When California users ask websites to stop tracking them, Google ignores that request 86% of the time. This is the main finding from a forensic audit conducted by WebXray, a non-profit privacy monitoring organization, in March 2026.
The group analyzed web traffic on many of the most popular sites online and found that 194 ad services were deploying tracking cookies even after users opted out of exercising their right.
Global Privacy Control (GPC) is a user signal that notifies websites through browsers that a user is not willing to have their personal data sold or used for advertising purposes. This is legally binding in California.
Under the California Consumer Privacy Act (CCPA), when a user’s browser sends the sec-gpc:1 header, businesses are required by law to honor it as a legitimate do-not-sell request.
There are currently four US states where GPCs have statutory authority. The state of California’s failure to comply is not just a policy mistake; This is now a punishable offense under CCPA rules. The latest CCPA violations have resulted in harsh penalties for companies.
The findings of the audit, conducted by Dr. Timothy Liebert, who once headed Google’s cookie policy, identified three distinct patterns of GPC non-compliance.
When Google’s ad servers receive a GPC signal, they routinely ignore it and respond by placing a two-year IDE advertising cookie on the user’s device. Microsoft’s tracking network receives similar signals and returns a one-year MUID cookie without strings attached.

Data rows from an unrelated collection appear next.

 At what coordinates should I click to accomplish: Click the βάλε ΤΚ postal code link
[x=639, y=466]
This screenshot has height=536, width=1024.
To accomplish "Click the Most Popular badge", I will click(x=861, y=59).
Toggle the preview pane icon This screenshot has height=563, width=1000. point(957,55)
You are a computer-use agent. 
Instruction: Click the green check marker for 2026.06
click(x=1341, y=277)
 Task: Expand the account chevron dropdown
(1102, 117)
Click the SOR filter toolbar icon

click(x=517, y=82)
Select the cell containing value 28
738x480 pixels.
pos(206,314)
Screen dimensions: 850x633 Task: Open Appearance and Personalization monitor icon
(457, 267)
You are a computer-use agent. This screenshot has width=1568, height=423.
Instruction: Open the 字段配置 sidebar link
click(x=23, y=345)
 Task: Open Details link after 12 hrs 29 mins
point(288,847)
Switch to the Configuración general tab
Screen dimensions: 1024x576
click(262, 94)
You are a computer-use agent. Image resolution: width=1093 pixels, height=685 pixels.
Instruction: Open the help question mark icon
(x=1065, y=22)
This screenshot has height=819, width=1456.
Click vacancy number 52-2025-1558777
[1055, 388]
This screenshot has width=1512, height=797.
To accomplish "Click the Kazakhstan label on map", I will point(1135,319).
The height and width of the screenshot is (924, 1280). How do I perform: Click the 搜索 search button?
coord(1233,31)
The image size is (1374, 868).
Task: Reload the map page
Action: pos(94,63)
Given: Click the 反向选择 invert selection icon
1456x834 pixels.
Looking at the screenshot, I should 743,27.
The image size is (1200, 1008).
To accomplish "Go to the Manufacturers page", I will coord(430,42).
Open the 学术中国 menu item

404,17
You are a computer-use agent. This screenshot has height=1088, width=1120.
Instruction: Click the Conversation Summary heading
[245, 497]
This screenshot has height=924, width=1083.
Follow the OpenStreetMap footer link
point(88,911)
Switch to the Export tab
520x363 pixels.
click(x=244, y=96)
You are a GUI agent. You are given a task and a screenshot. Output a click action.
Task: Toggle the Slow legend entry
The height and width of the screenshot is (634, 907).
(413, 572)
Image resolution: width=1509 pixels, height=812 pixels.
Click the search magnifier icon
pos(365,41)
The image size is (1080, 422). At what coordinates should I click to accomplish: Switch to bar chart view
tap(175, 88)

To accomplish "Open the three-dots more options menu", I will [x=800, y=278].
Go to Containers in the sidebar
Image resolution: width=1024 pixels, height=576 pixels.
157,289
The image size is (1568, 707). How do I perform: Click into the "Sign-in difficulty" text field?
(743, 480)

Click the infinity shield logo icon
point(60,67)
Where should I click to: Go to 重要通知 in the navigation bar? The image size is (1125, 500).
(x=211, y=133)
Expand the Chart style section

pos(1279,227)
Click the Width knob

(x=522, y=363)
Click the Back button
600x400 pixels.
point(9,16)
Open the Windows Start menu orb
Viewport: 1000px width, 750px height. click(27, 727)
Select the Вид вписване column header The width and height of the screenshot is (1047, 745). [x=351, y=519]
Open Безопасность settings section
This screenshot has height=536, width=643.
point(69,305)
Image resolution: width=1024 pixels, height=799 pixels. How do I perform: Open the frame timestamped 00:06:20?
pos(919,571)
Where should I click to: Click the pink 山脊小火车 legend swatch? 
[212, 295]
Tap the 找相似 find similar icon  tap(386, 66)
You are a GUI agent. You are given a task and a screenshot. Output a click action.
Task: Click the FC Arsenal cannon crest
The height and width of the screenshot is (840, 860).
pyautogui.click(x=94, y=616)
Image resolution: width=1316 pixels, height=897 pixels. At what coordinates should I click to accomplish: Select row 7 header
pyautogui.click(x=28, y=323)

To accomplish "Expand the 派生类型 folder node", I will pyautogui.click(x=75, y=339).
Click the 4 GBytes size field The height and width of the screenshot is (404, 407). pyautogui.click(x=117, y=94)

There is no code for GPC checking in Meta’s tracking pixel. It activates unconditionally, recording tracking events regardless of any privacy settings enabled by the user.
Webxray also found that none of the Google-certified consent management platforms it evaluated work correctly 100% of the time, meaning the industry’s own compliance infrastructure is also failing in its stated purpose.
The authors of the audit calculated a potential aggregate liability exposure of $5.8 billion across the 194 non-compliant advertising services identified.
This figure is based on existing CCPA penalty structures applied at the scale of documented violations, and represents a significant legal risk for companies that have until now considered GPC compliance optional.
55% of all audited websites in California were found to be setting advertising cookies despite active user opt-outs.